Después de cubrir tumbas romanas, darle de comer a las vacas y embellecer jardines el césped cuesta mucho dinero. Algunos intendentes lo eliminan, generando “plazas secas”. Otros intendentes, en cambio, gastan verdaderas fortunas en plantarlo, regarlo y cortarlo.
En resumen, podemos decir que el césped ha costado bastante caro a los ciudadanos. Dejando de lado su excelente condición ecológica de depurador del dióxido de carbono, más ha servido para diferenciar a la población en ricos y pobres que los beneficios que ha traído. Las villas miseria, los barrios más postergados no sueñan con césped sino con agua potable, como la sueña el césped. Las zanjas generan nuevamente un césped chúcaro y grasiento, pampeano, casi originario y donde esconden las ratas.

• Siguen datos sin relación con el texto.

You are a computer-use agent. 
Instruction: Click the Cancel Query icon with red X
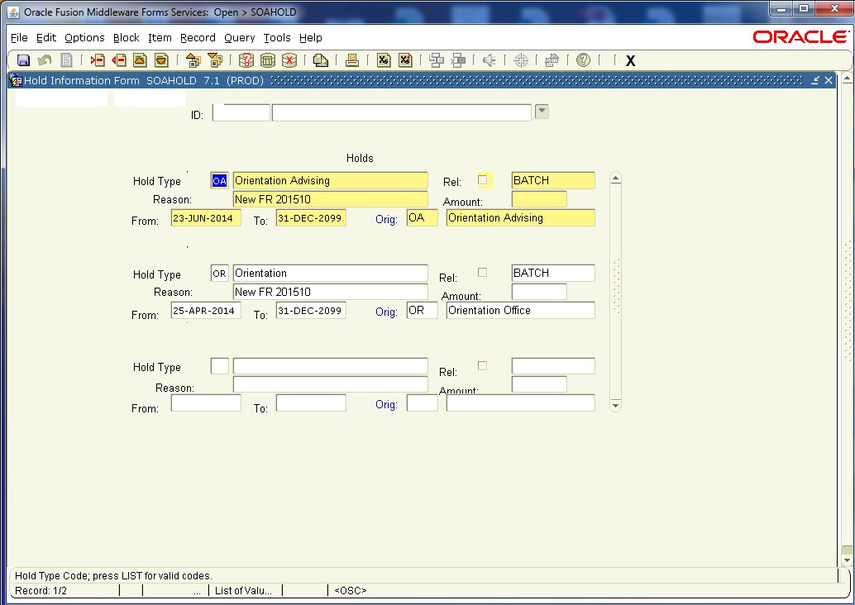click(x=289, y=60)
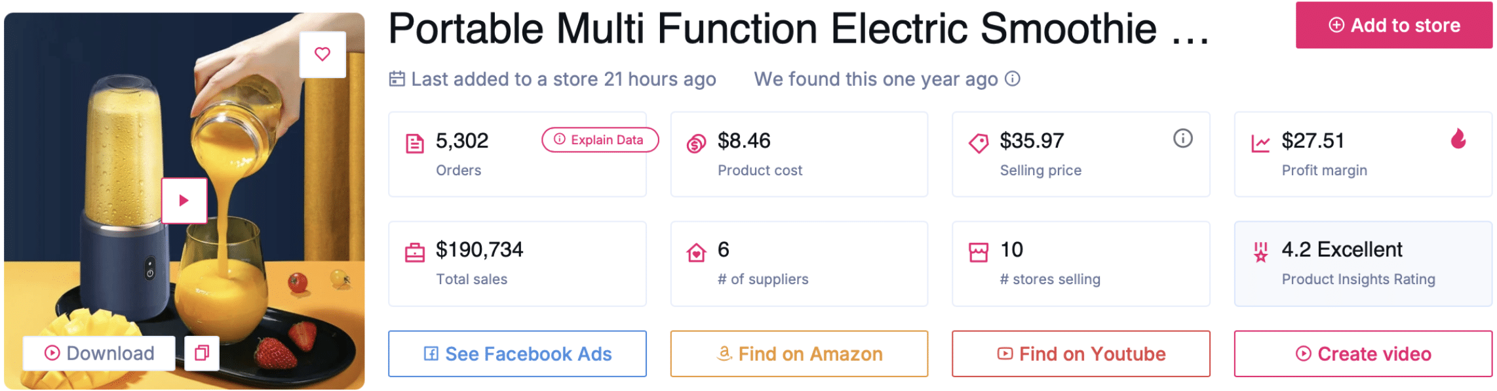Screen dimensions: 1497x391
Task: Open See Facebook Ads
Action: pos(517,354)

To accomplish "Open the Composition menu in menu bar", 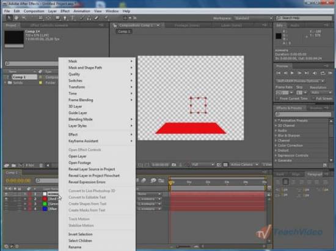I will point(34,11).
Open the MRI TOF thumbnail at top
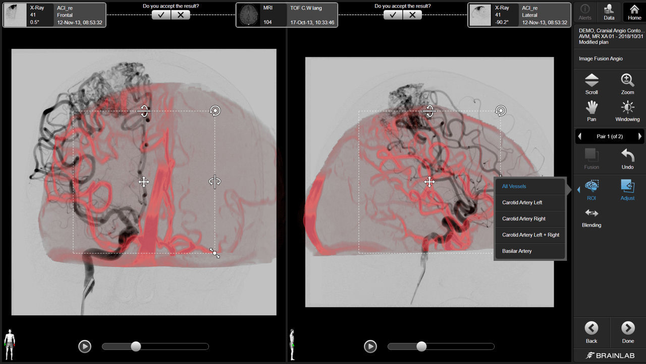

En el centro eso es impensable. Como tantos otros inventos caros, “el pastito” que no puede pisarse, que debe ser cuidado, es casi una metáfora de la ciudad para pocos, disfrazada de democrática. El pasto, una naturaleza domesticada, es lo mejor que tenemos, lo que debe ser mostrado, lo que evidencia una ciudad limpia, bien mantenida por sus habitantes: es como una burguesía provinciana imagina la ciudad europea.
El césped fue, en suma, un deseo de las clases adineradas argentinas y sus imitadores. No una calidad ciudadana o urbanística, sino una marca de clase, y el que quiera verde, que lo pague.
El problema es que a veces, el césped lo pagamos todos.